**Stated exercise**: Count the lines in the material below that contain the string "pixels", treating uppercase and lowercase as different. Reply with the number only.

**Extracted information**:

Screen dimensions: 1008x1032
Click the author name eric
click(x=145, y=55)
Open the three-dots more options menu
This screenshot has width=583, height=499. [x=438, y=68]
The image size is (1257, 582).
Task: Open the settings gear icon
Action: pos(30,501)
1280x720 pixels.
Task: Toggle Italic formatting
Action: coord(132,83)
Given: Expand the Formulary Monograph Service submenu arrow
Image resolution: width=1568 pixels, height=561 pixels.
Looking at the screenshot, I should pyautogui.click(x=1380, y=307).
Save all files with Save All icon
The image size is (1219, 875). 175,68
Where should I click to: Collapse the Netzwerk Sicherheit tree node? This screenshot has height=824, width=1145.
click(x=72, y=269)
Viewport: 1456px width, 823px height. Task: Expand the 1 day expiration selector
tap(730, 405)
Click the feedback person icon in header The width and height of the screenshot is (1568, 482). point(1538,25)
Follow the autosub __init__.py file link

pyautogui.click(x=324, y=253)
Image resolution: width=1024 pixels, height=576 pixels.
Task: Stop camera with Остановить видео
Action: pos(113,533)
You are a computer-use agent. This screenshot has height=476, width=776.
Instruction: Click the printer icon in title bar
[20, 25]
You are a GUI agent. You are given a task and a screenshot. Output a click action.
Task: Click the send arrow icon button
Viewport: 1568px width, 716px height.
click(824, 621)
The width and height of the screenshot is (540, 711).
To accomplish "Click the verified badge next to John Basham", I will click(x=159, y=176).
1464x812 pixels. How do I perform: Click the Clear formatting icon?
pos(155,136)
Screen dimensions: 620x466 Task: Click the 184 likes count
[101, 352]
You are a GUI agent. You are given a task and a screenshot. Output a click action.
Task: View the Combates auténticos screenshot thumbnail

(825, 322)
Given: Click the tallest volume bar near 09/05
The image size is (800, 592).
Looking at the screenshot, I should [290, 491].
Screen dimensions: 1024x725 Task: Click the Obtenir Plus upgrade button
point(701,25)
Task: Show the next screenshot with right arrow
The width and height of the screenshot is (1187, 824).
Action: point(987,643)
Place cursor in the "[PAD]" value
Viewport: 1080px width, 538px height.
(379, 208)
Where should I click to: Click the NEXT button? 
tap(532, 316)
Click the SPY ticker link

**Output below**: 4